Currently, I'm researching to get the minor, major copy number in tumor samples, so that I can use them in Pyclone. I have tried CNV caller such as PureCN, Sequenza and TitanCNA so far.
The caller calculates the most optimal ploidy, purity combination through likelihood and the result of one of my tumor sample was purity =0.7, ploidy = 5.254.
When I try to interpret the result, I keep on facing a problem. I believe that 'copy number log ratio' = 0 means that the normalized normal sample's depth and the normalized tumor sample's depth are equal and since ploidy of normal sample are diploid, the copy number that indicates 'copy number log ratio'=0 must be 2.

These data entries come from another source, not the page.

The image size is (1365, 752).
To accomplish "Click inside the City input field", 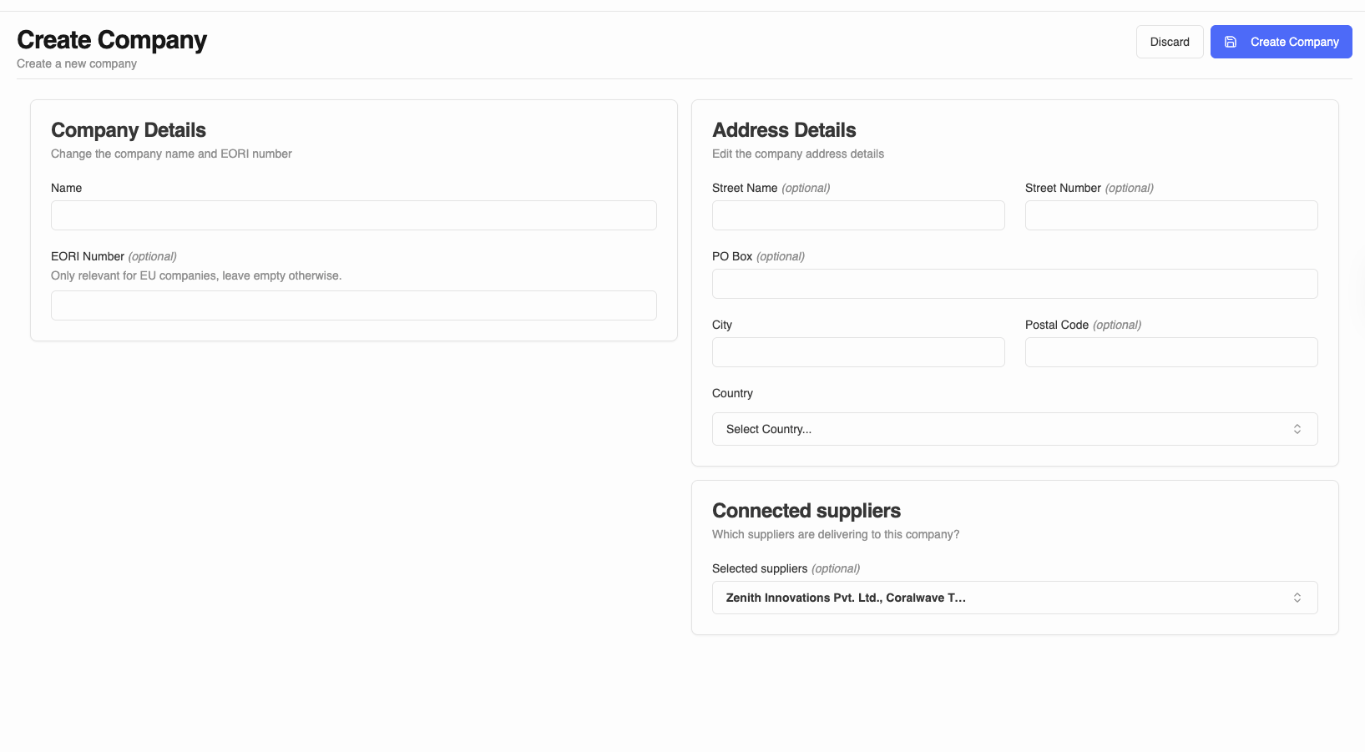I will (x=857, y=352).
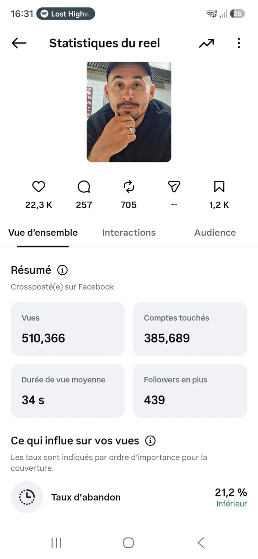This screenshot has width=258, height=559.
Task: Tap the Followers en plus card
Action: tap(190, 391)
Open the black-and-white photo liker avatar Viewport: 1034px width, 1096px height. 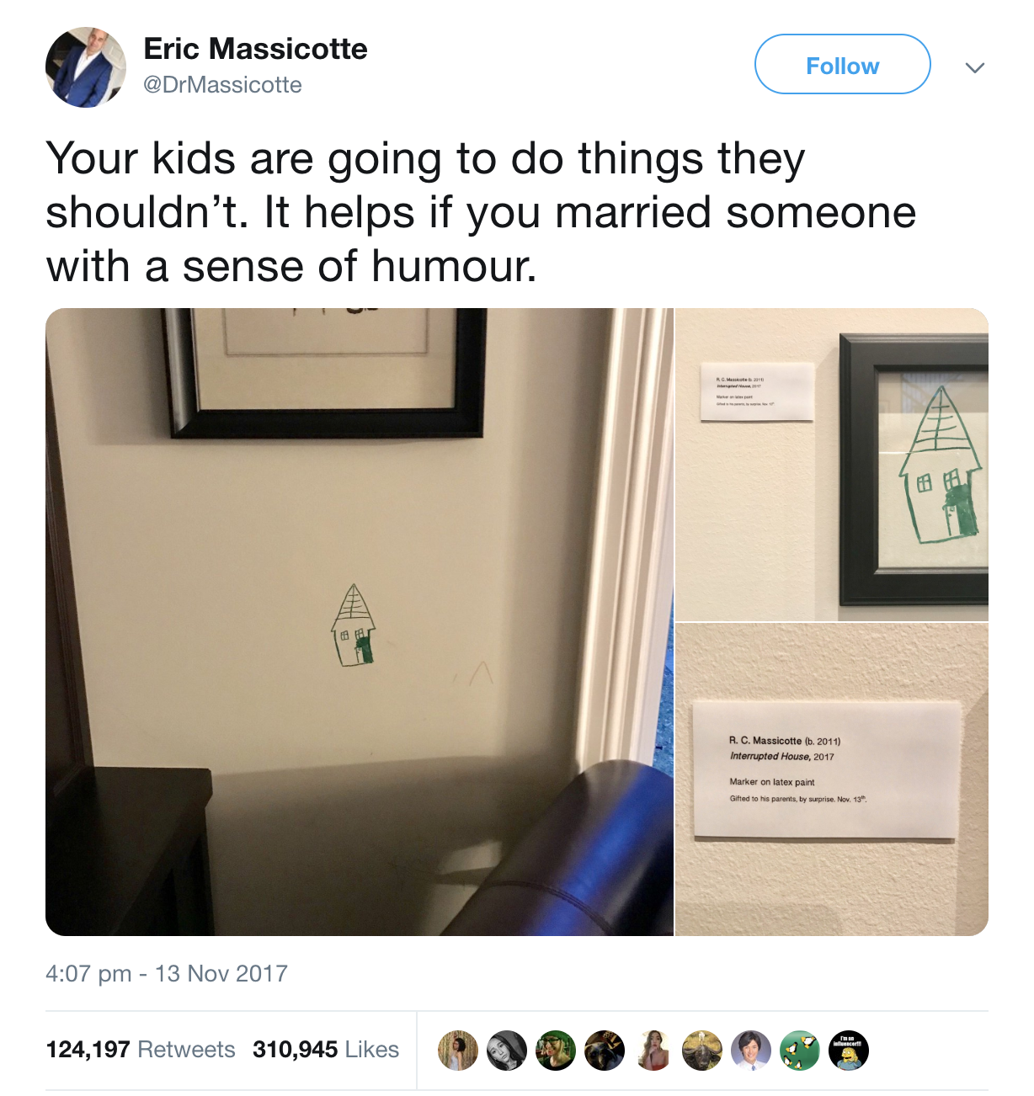pyautogui.click(x=507, y=1050)
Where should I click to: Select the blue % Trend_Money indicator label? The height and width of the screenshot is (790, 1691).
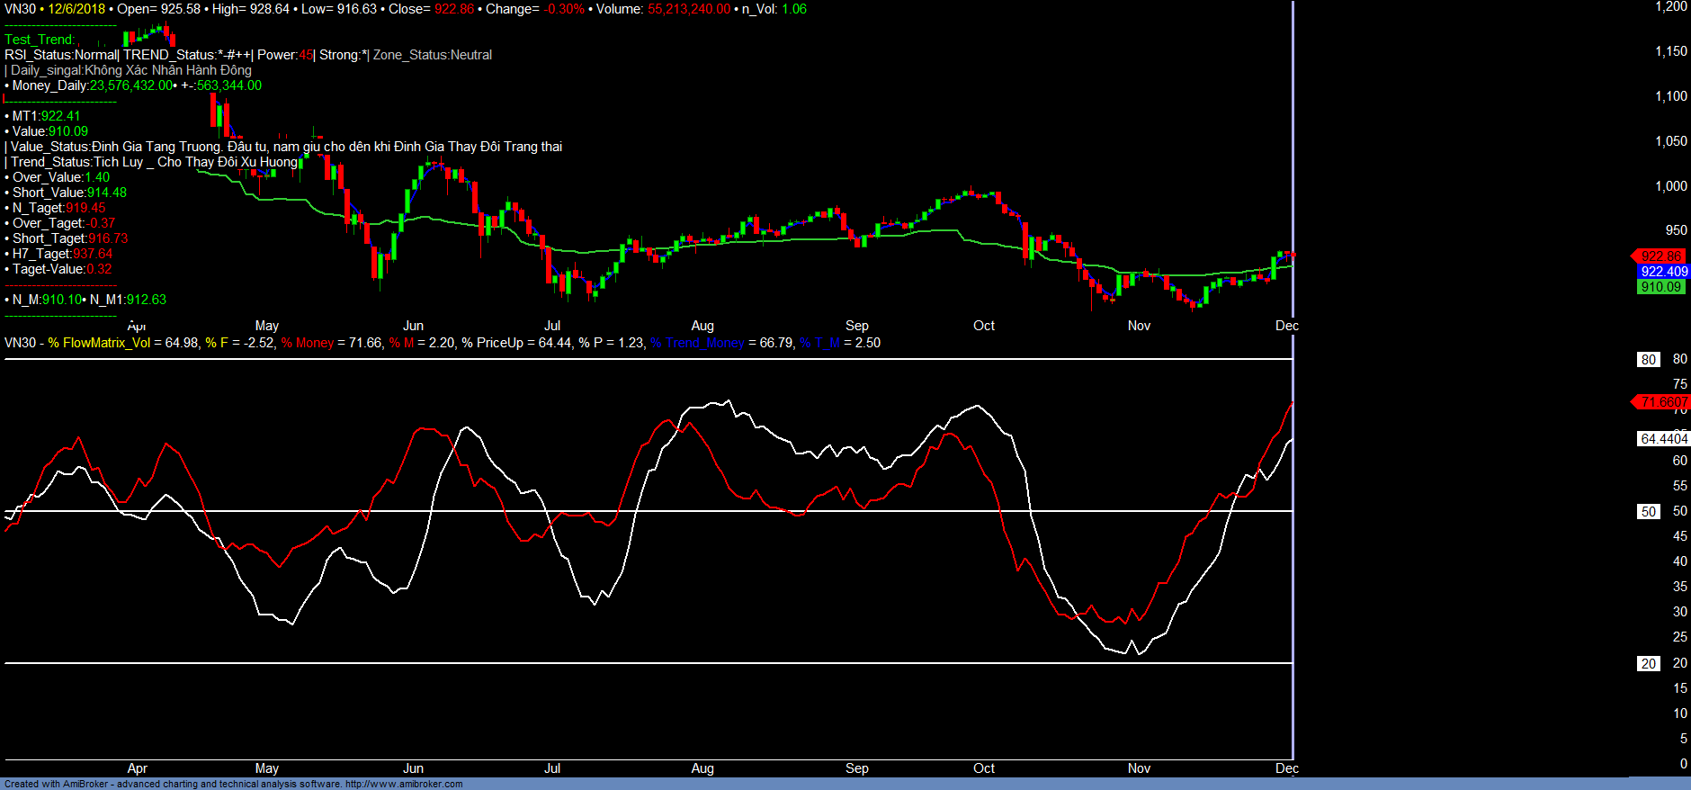point(697,343)
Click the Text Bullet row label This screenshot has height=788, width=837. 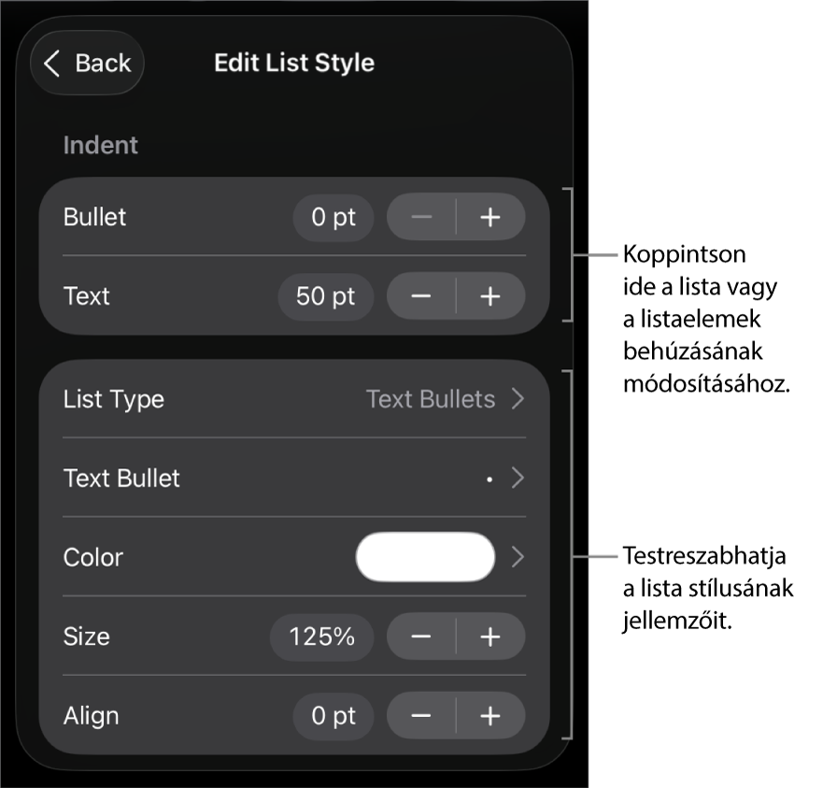point(121,479)
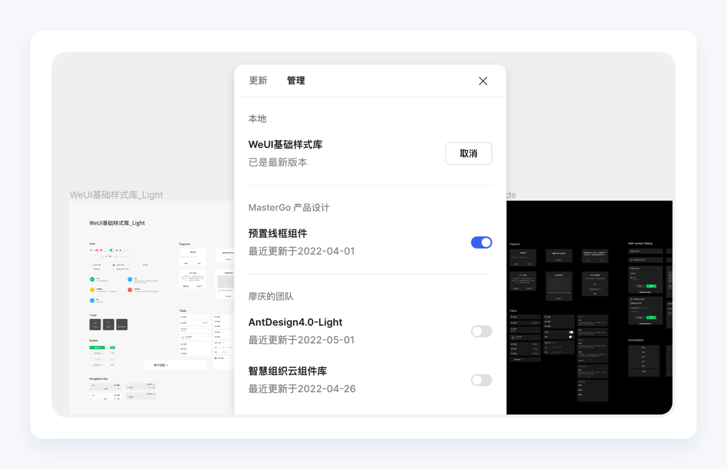
Task: Click the update date of 预置线框组件
Action: (301, 251)
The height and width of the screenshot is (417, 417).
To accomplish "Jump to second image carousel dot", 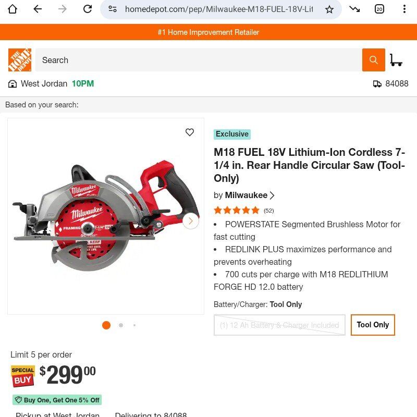I will (121, 325).
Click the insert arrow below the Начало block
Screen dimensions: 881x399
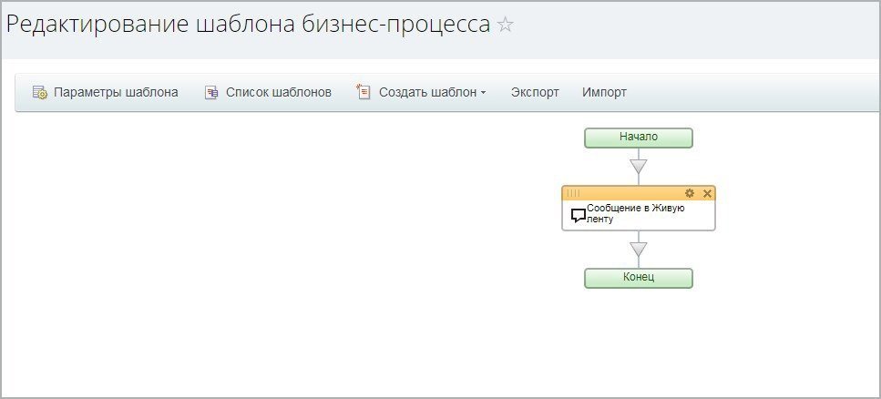[639, 166]
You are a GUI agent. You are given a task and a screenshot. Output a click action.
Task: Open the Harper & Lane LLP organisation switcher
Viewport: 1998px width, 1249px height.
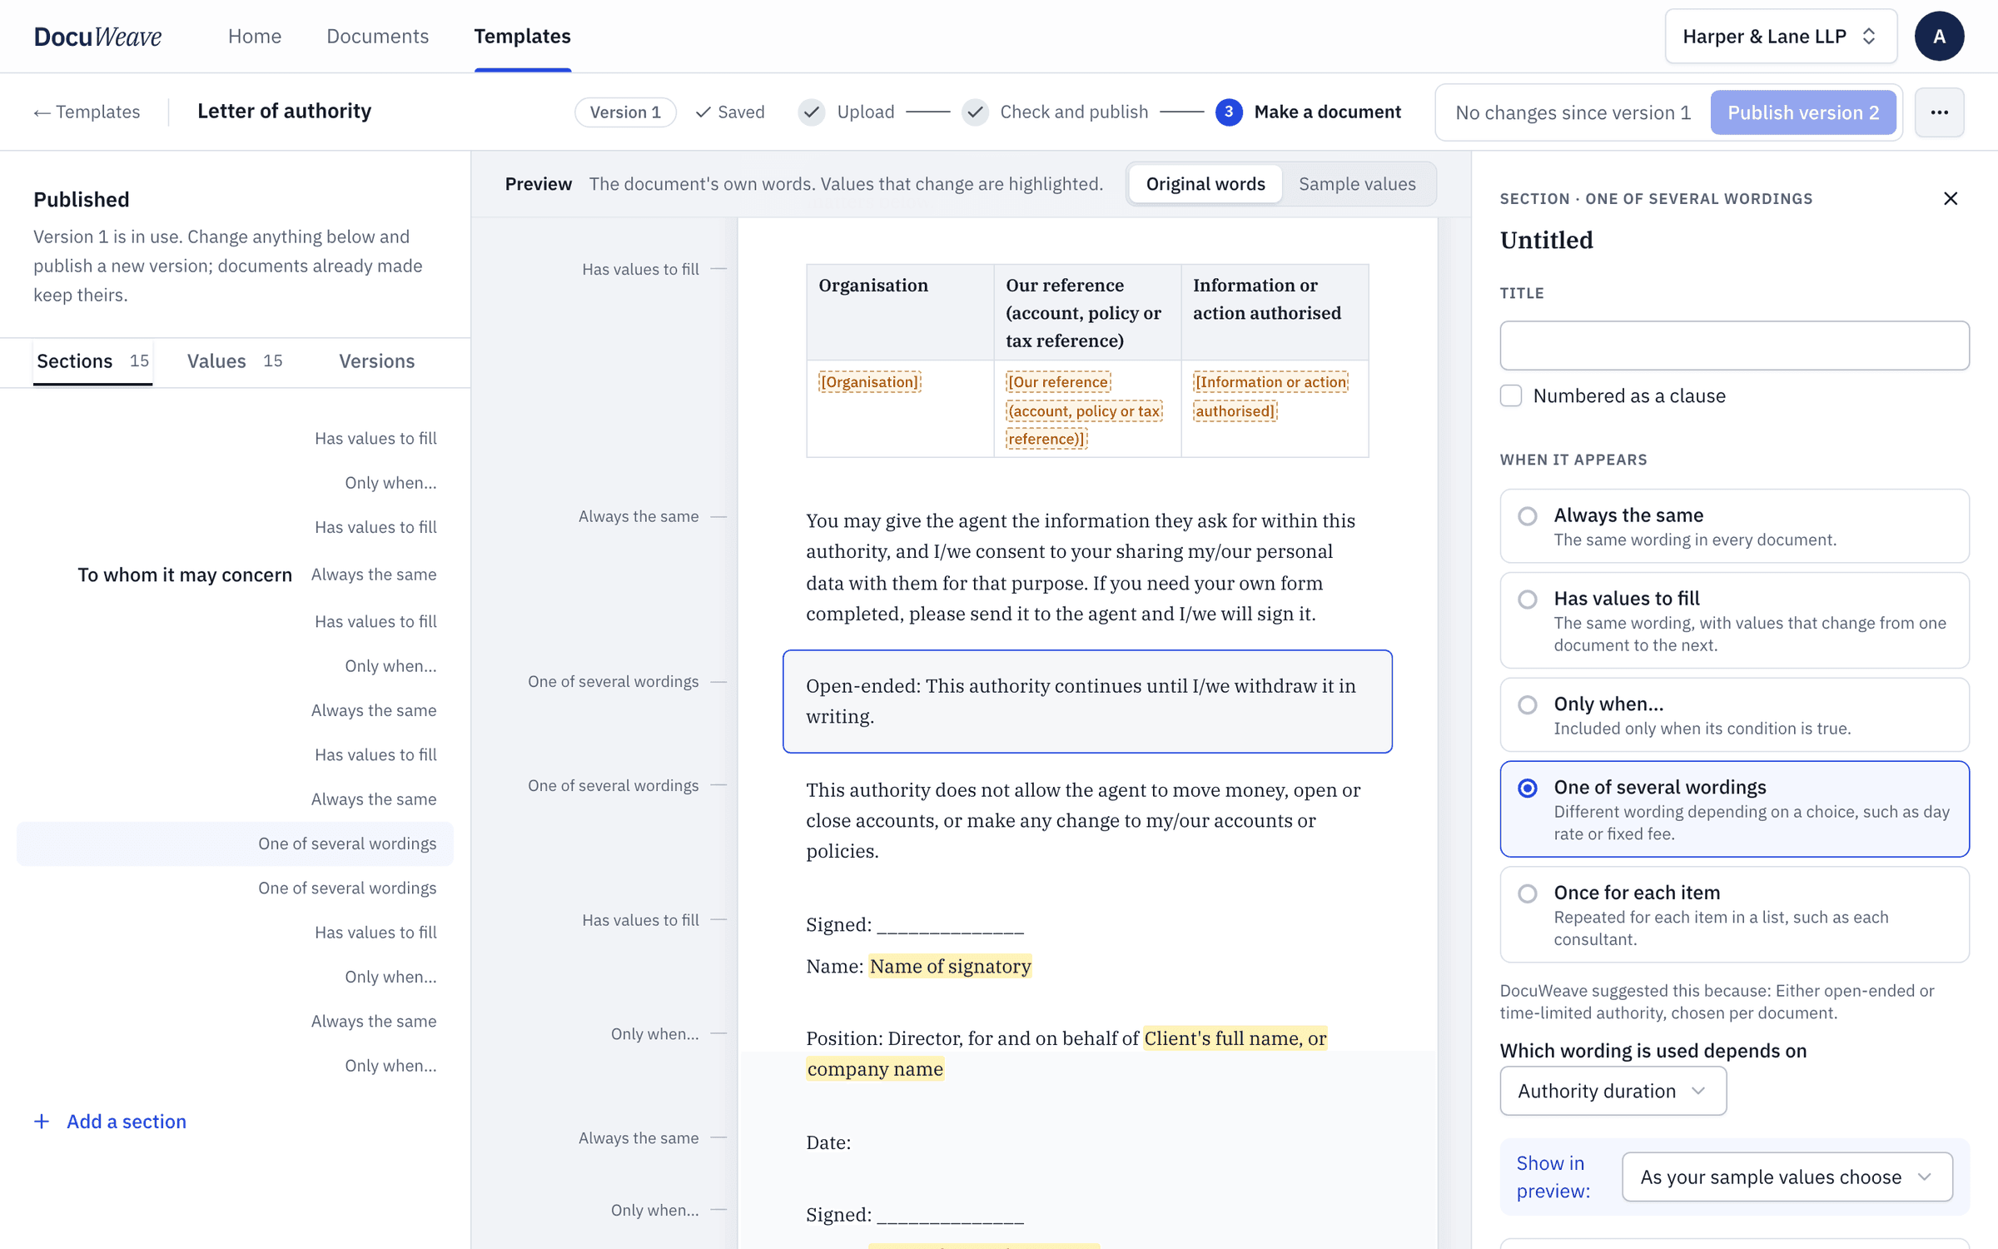1780,37
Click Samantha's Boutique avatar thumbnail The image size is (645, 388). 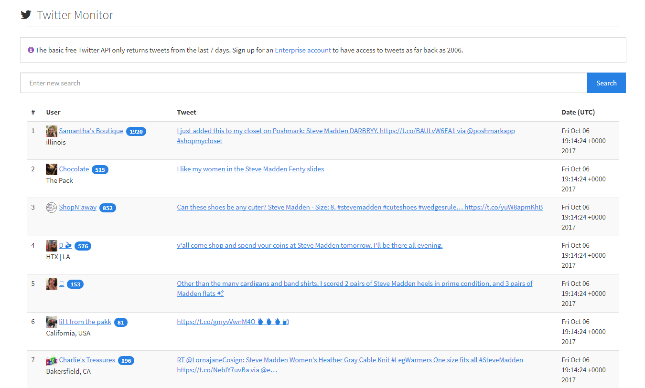tap(52, 131)
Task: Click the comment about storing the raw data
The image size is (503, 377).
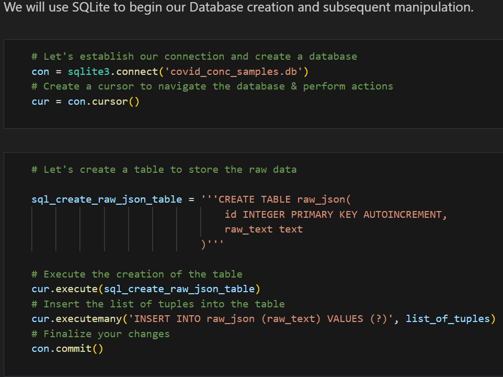Action: pos(164,169)
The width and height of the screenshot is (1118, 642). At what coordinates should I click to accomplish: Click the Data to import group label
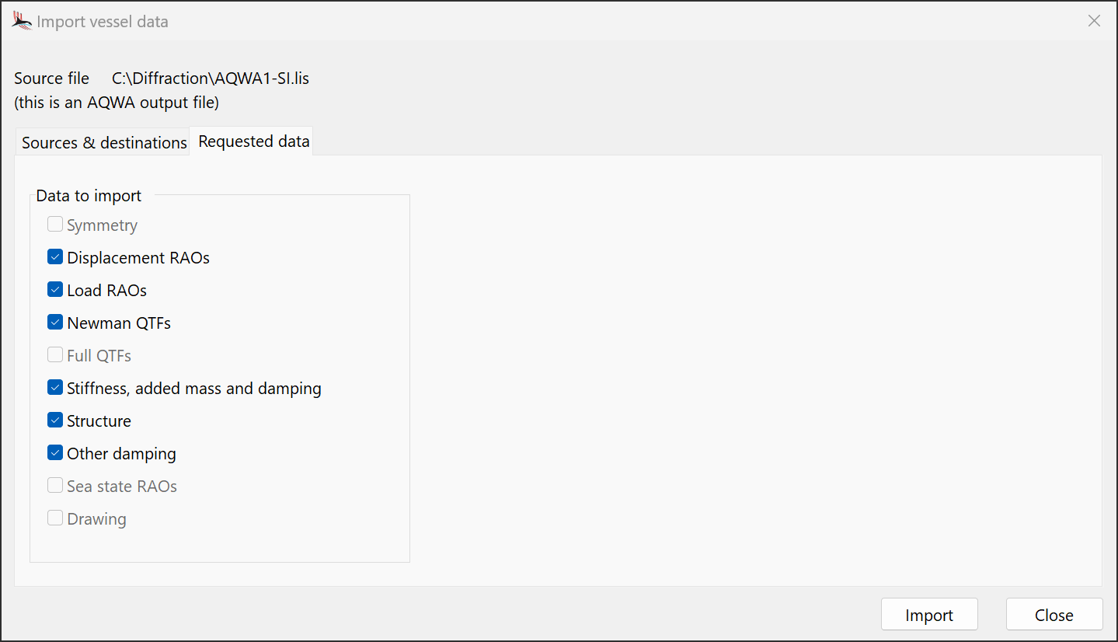[89, 196]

However, the result with the most optimal combination, the copy number log ratio' = 0 points toward integer other than 2. For instance 5 for the case I talked above.
Am I misunderstanding something? Should I have to pick an alternative solution or it is okay to go with the current optimal result?
I would really appreciate any replies because currently I am stuck.... and surely need some help
From Jenny
Just an hypothesis: could it be that the graph is plotting the log2ratio of the tumor ploidy in each position vs the average tumor ploidy? In that case you would expect 0 when the copy number is 5.24 (i.e. the tumor ploidy). Knowing the exact software and command that generated the plot could help.
Thank you for the quick reply. I quickly looked up the explanation for the plot and it states " tumor vs. normal copy number log2-ratios for the maximum likelihood solution".